In the ErrorService, we called the GTM register event, so now we end up with a console log looking good:

console error log

The error object can be enhanced further, but that is a different subject, and a different post.

Console filtered view

There is a reason why I console.log errors instead of console.error, and that is; the bad habit of filtering console into info messages, and forget to switch back to all messages. Attention span ever shrinking. This way we never miss out on errors, and we get to enjoy some sanity on retirement.

_attn was created on purpose to replace the usual console.log, the output of _attn calls is shown under console verbose logs, and they look bright, bright enough to remember to remove them before we build. If however we fail to remove them, that's okay, they won't be displayed in production anyway.

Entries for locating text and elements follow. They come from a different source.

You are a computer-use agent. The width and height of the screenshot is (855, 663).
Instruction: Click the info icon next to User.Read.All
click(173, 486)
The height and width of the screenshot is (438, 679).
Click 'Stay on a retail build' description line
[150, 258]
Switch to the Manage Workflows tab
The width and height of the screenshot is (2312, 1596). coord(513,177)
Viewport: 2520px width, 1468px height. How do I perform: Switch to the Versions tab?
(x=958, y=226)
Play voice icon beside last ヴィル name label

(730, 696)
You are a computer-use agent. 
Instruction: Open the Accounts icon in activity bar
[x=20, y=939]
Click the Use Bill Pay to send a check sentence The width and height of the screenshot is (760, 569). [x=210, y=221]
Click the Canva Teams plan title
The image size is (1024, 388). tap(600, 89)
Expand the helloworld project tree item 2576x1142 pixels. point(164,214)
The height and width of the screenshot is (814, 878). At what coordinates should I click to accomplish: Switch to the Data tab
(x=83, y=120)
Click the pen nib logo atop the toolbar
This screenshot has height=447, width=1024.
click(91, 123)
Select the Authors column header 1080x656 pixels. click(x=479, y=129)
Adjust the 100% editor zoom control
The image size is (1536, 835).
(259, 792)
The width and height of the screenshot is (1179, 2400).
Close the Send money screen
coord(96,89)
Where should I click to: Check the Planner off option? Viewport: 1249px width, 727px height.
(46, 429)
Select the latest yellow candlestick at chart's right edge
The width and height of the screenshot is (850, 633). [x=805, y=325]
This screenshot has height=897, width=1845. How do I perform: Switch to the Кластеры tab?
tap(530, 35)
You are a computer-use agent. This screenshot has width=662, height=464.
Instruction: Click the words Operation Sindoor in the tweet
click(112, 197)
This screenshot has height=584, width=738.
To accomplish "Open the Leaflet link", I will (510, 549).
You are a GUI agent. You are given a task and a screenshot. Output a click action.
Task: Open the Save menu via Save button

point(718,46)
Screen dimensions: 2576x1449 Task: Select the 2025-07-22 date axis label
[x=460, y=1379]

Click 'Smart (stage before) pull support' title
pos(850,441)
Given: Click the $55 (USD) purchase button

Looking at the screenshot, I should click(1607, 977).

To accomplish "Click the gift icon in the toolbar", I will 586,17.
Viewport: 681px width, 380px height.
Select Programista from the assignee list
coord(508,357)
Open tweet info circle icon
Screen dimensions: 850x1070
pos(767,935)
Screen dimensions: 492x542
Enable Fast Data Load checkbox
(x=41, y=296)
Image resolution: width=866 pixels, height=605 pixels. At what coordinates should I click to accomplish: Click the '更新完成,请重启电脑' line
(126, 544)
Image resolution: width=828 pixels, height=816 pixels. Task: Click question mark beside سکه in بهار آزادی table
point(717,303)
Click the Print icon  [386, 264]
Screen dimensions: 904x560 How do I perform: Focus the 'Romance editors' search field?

Does that affect performance? Not in 99% percent of apps (99% is like saying half of the world, not a real statistic).

Filtered log

Server platform logs

The script used, is a JavaScript added to build, and injected in index.html. This is done on purpose because I do not wish to import every time I use. There is another perk out of this approach. First, let's fix server platform not running because those methods do not exist in NodeJS. This is done by defining those functions in NodeJS global object. The NodeJS express server should contain the following

// fix NodeJs server running SSR
global._debug = function (o, message, type) {
  if(process.env.NODE_ENV !== 'production') {
    console.log(message, o);
  }
};
global._attn = function (o, message) {
 if(process.env.NODE_ENV !== 'production') {
    console.log(message, o);
  }
}

Now, we can display messages on server, after build, but before deployment. Turn it on or off without rebuilding. Context is king, separation is the new queen.

Thank you for reading this far. Let me know if I played any wrong hands.